Trecho do documento:
◆ ◆ ◆ ◆

[Abortos Literários #18] - Aquilo que não conseguimos falar
Drive My Car, filme do cineasta Ryûsuke Hamaguchi, trabalha dois temas bastante complexos: o luto e a (falta de) comunicação.
Existem muitas formas de contar uma história. E, em alguns casos, é a forma que dá sentido à narrativa. Este é o caso de Drive My Car, filme do cineasta Ryûsuke Hamaguchi, que trabalha dois temas bastante complexos e muito abordados na contemporaneidade: o luto e a (falta de) comunicação. Essa história poderia ser filmada de muitas maneiras, mas é através da contemplação que iremos submergir lentamente nos sentimentos do protagonista.
Yusuke Kafuku (Hidetoshi Nishijima) é um ator e diretor que há dois anos perdeu a esposa, a roteirista Oto. Este é o prólogo do filme, que dura 40 minutos, um tempo que poderia ser excessivo em um longa-metragem tradicional, mas aqui se faz extremamente necessário. Nele, vemos a relação íntima do casal, que compartilha o trauma de perder uma filha e se conecta através do sexo e dos seus trabalhos – Yusuke ajuda Oto a escrever suas histórias, Oto ajuda Yusuke a decorar as suas falas. Uma parceria que parece ser perfeita, exceto pelo fato de Oto ter um amante. Yusuke sabe. Certo dia ele chega em casa e pega os dois juntos, mas vai embora sem ser visto e não conta para a esposa. No começo, a passividade do personagem chega a ser frustrante e incompreensível. E quando Oto morre inesperadamente, um mundo de questionamentos fica sem respostas para o protagonista - e para nós, o público.
Dois anos depois da morte da esposa, Yusuke vai dirigir uma peça em Hiroshima. É neste momento que o filme realmente começa. Na cidade, ele é obrigado a entregar o seu carro para uma motorista local, Misaki, que irá conduzi-lo por questões de segurança. A relação entre os dois personagens começa distante e desconfiada, mas aos poucos o diretor irá encontrar na jovem uma companhia para a sua dor. Misaki, que também carrega em sua história um luto imenso e uma vida trágica, irá encontrar no cliente alguém para partilhar suas angústias.

◆ ◆ ◆ ◆

Descrição do problema:
Segundo o trecho sobre Drive My Car, em que cidade Yusuke vai dirigir uma peça? Responda, por favor. Os itens não têm nenhum papel aqui.

Linhas de um conjunto de dados de ancoragem visual em telas:
◆ ◆ ◆ ◆

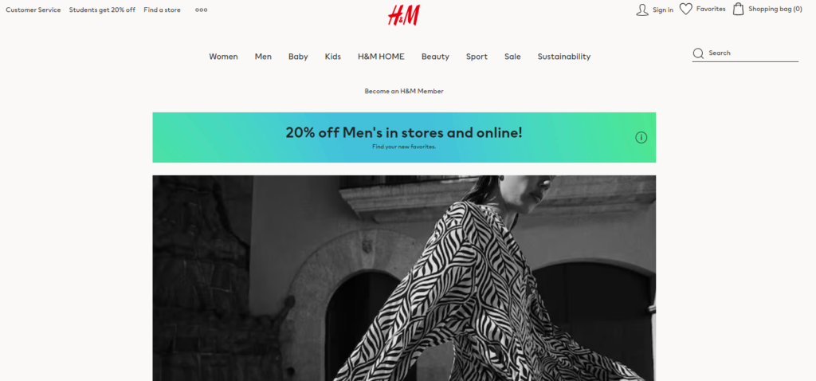The height and width of the screenshot is (381, 816).
Task: Open the Women menu
Action: [223, 57]
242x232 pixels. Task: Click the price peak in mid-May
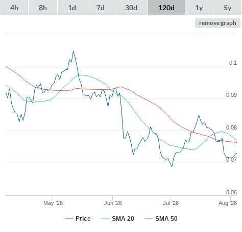coord(74,51)
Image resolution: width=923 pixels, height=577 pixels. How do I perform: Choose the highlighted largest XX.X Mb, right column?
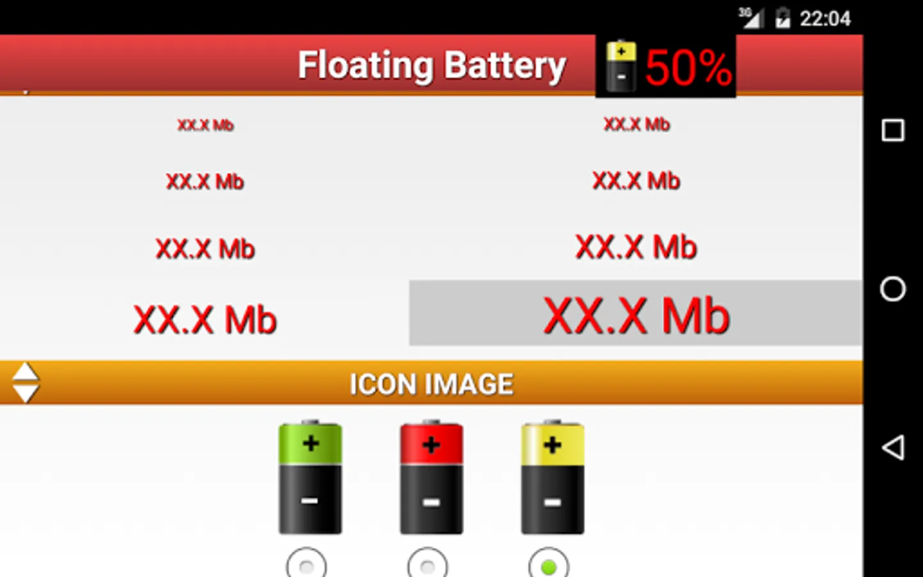[x=636, y=314]
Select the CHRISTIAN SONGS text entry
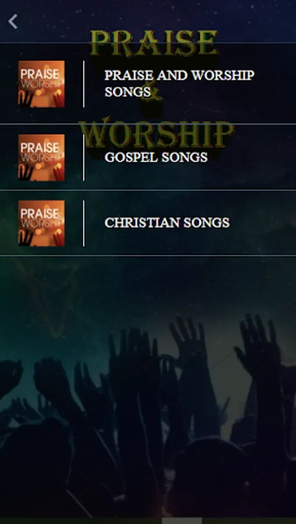This screenshot has height=524, width=296. point(167,223)
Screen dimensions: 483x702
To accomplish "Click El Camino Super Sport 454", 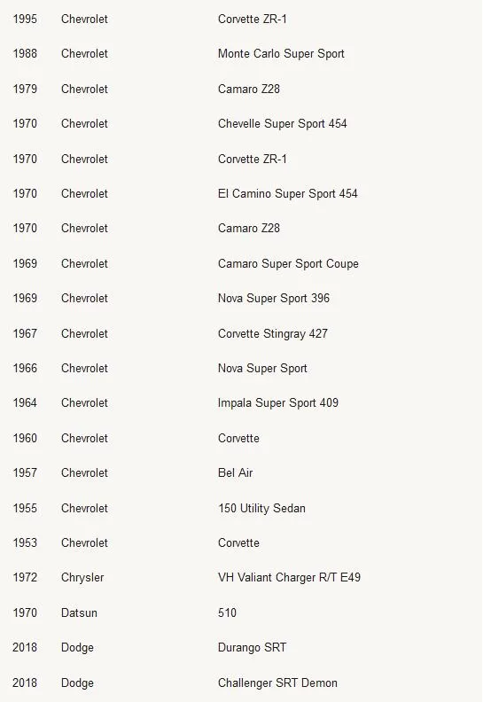I will [288, 193].
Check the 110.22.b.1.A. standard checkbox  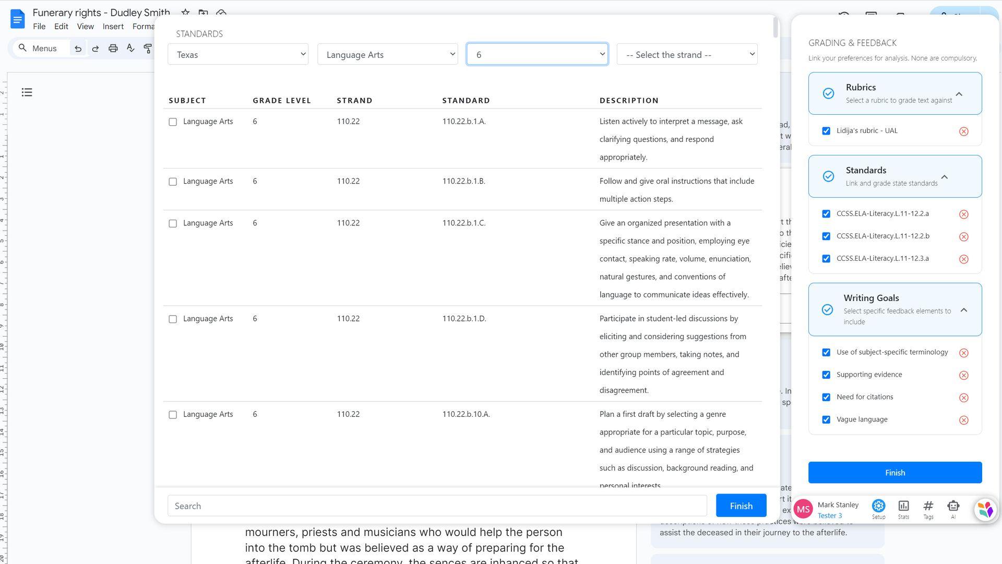click(173, 122)
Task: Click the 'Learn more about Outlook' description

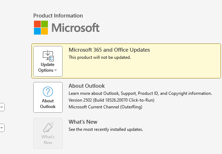Action: (x=140, y=93)
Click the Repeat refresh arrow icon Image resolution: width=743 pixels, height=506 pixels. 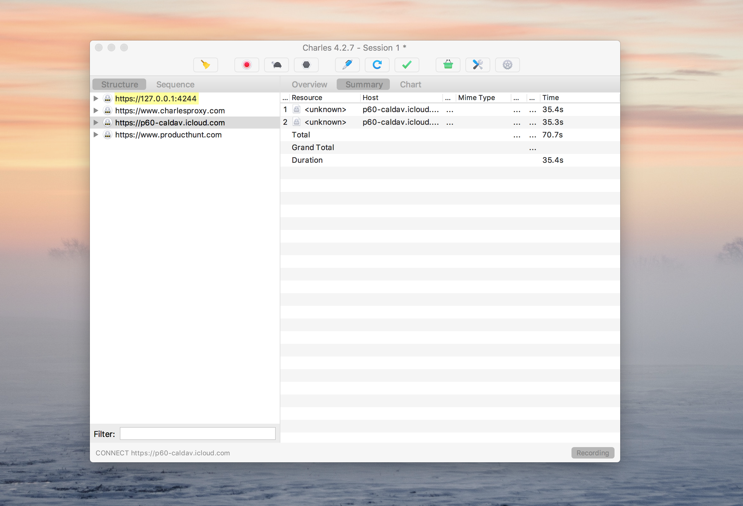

◆ ◆ ◆ ◆

Resposta:
Em Hiroshima.